Supreme Court strikes down law that treats children born overseas to unmarried parents differently

The Supreme Court on Monday struck down a federal law that treats children born overseas to unmarried parents differently for purposes of citizenship depending upon whether the biological father or mother is a US citizen.

Under the law, US citizen fathers have to spend at least five years in the states before the child could become a citizen, while the mother only had to spend one year.

The plaintiff in the case, Luis Ramon Morales-Santana, was born in 1962 in the Dominican Republic to unmarried parents. His mother was a citizen of the Dominican Republic and his father was a US citizen who had not spent more than five years in the United States after his 14th birthday.

Morales-Santana was admitted to the US as a lawful permanent resident in 1975. After years of living in the US he was put in removal proceedings after convictions for various felonies. He claimed he was a US citizen because of his father’s citizenship. But the Board of Immigration Appeals denied the claim because the father had not satisfied the physical presence requirements.

Justice Ruth Bader Ginsburg, who dedicated her career to the issue of gender discrimination before taking the bench, wrote the decision.

The section of the 1952 Nationality Act, she wrote, could not “withstand inspection under a Constitution that requires the government to respect the equal dignity and stature of its male and female citizens.”

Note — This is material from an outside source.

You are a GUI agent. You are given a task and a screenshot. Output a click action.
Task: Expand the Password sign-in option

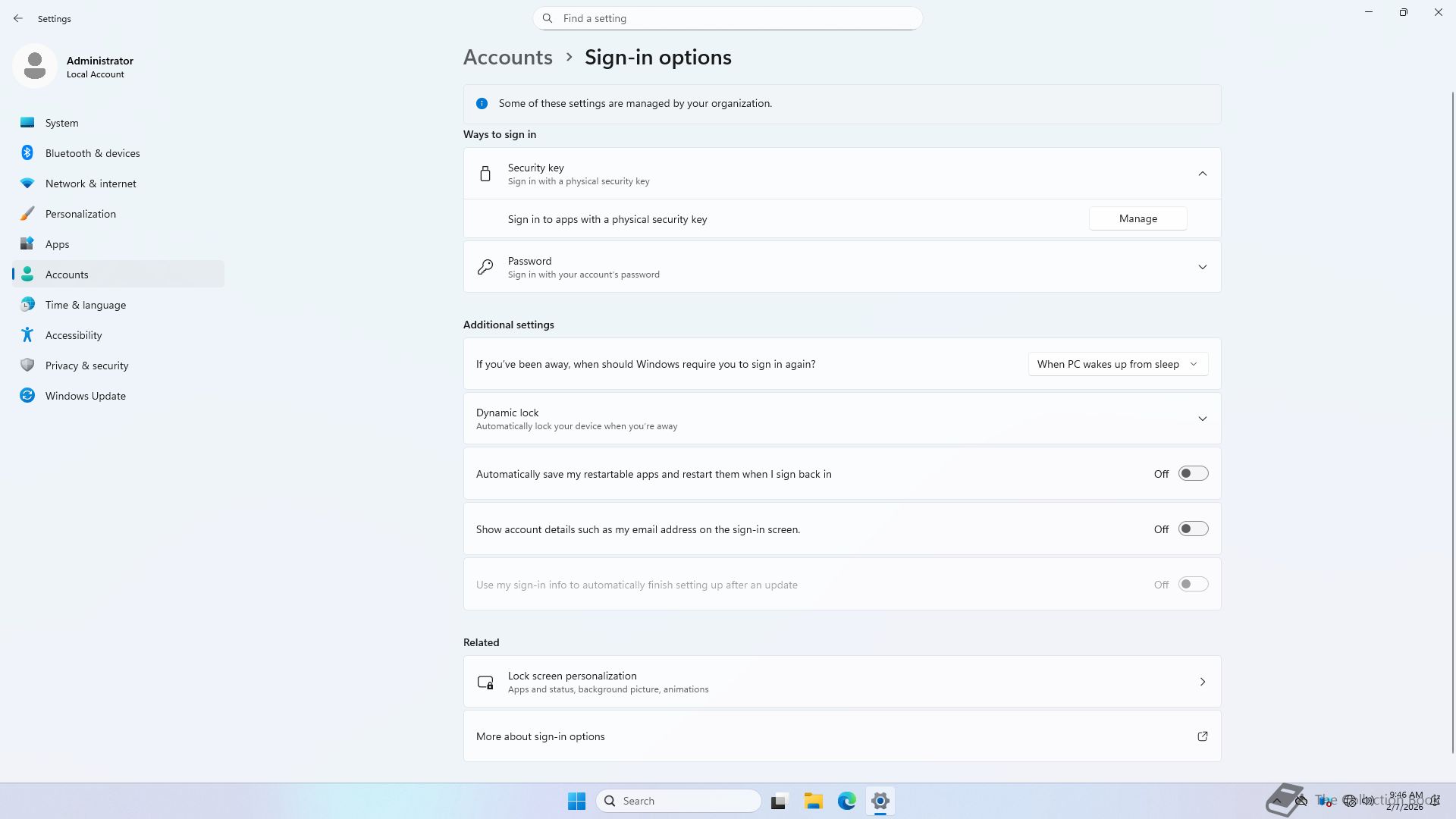tap(1202, 267)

But while the law “violates the equal-protection principles,” the court also said it is “not equipped” to grant the relief that Morales-Santana seeks — striking down the law and grant him citizenship. Congress would have to make that determination, Ginsburg wrote.

Under the Immigration and Nationality act of 1952 as originally written, a child born outside of the United States to an unwed citizen father and a non-citizen mother has citizenship at birth only if the father was present in the United States for a period totaling at least 10 years, with at least five of those years occurring after the age of 14. But the statute has since been amended to decrease the time requirement for those born since November 14, 1986, to 5 years in the United States, at least two of which were after age of 14. A child born abroad to an unwed citizen mother has citizenship if the mother lived in the United States for at least one year at some point prior to the child’s birth.

Lawyers for Morales-Santana challenged the law, arguing that its gender-based difference in treatment violated the father’s right to equal protection.

In Court, the Justice Department argued that court precedent has “made clear that mothers and fathers are not typically similarly situated with respect to their legal status concerning the child at the moment of birth.”